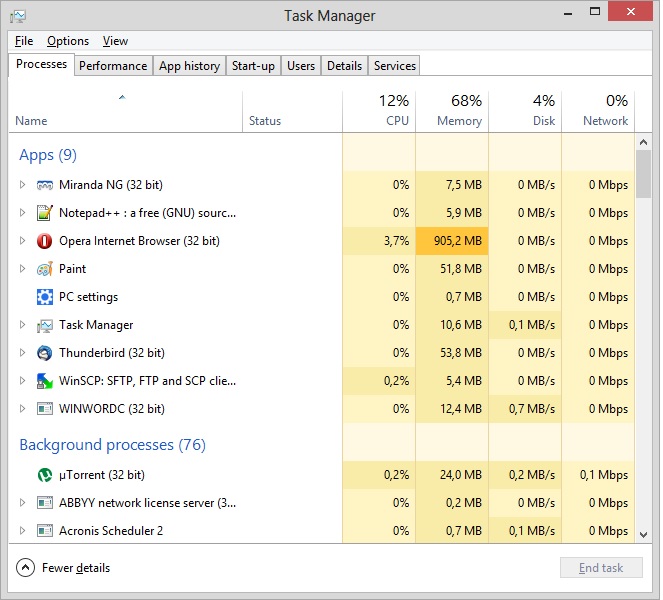Screen dimensions: 663x600
Task: Expand the Opera Internet Browser process group
Action: (x=23, y=241)
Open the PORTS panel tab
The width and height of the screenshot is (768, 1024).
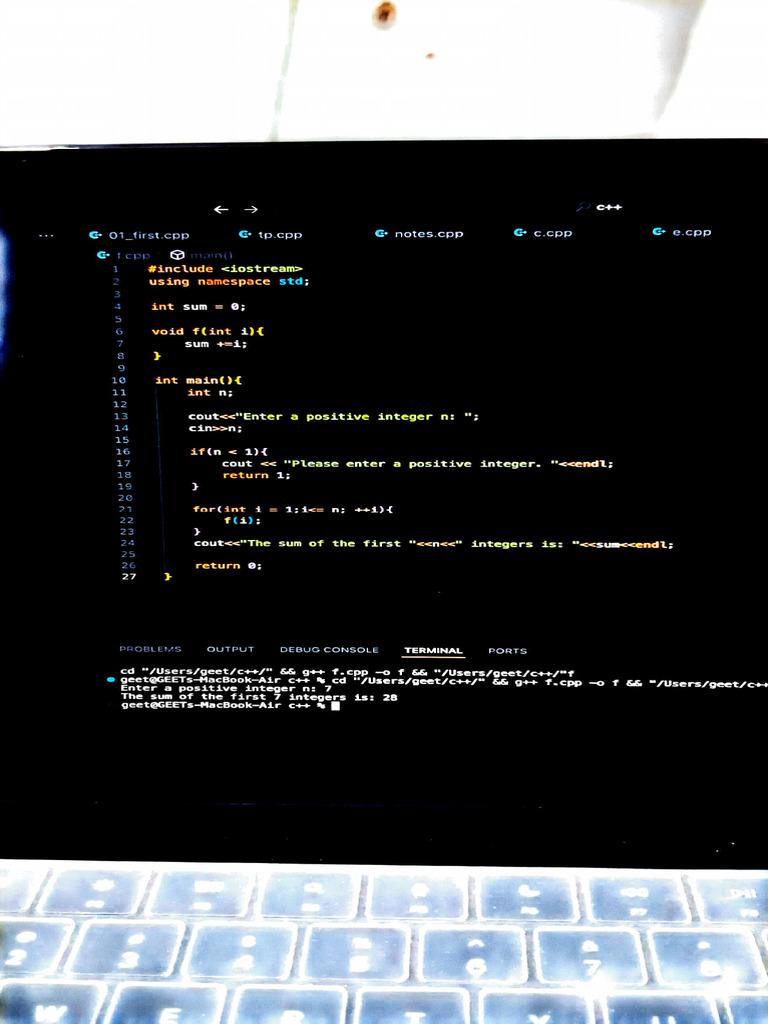[507, 650]
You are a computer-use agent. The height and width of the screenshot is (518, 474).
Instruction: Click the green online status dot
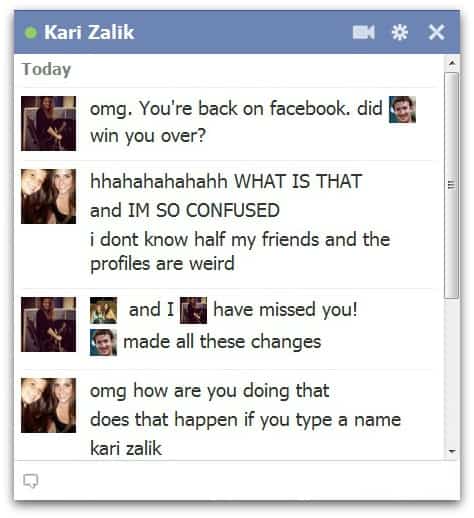coord(31,33)
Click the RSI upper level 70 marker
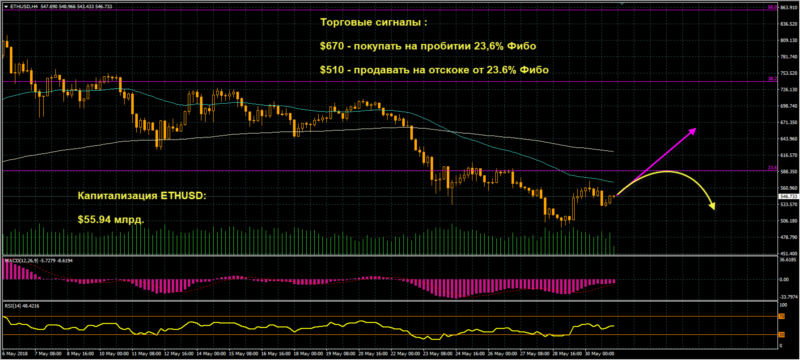 click(x=781, y=316)
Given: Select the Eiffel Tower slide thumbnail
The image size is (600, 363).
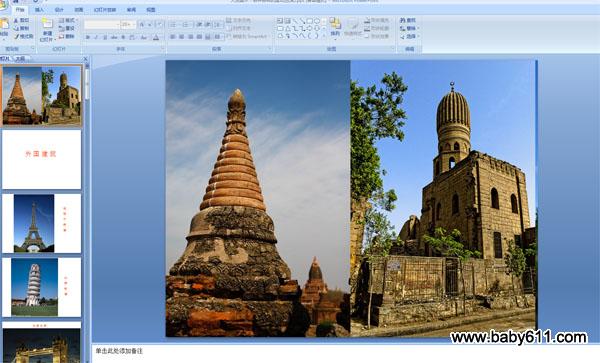Looking at the screenshot, I should [42, 223].
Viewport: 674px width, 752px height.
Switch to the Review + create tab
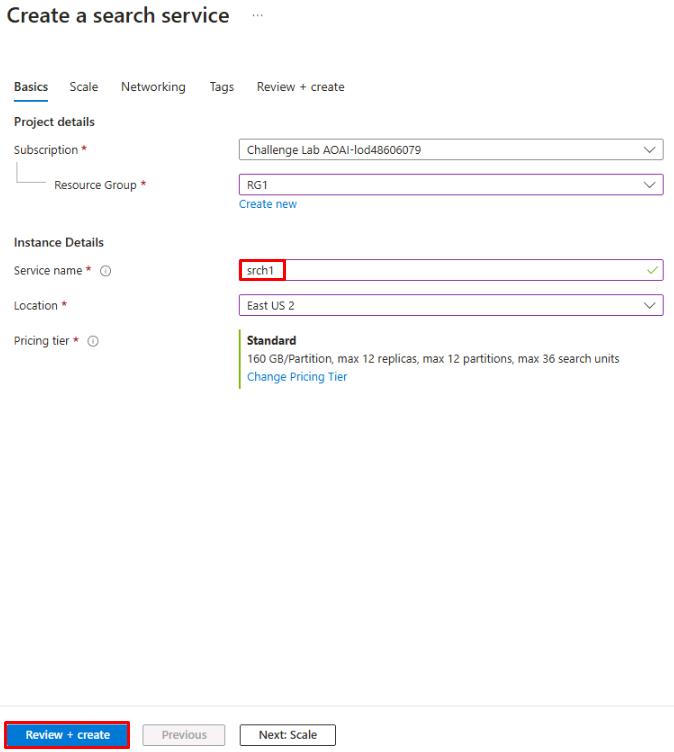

··········

§ EXERCISE AIM: Word-for-word restatement: every line from the one with "Open the PORTS panel tab" through the final line of the data, both ends included, pictures excluded.

§ TASK SOLUTION:
Open the PORTS panel tab
The width and height of the screenshot is (768, 1024).
[507, 650]
You are a computer-use agent. The height and width of the screenshot is (518, 474).
Instruction: Click the green online status dot
coord(31,33)
Click the RSI upper level 70 marker
 click(x=781, y=316)
Given: Select the Eiffel Tower slide thumbnail
The image size is (600, 363).
Looking at the screenshot, I should [42, 223].
Viewport: 674px width, 752px height.
Switch to the Review + create tab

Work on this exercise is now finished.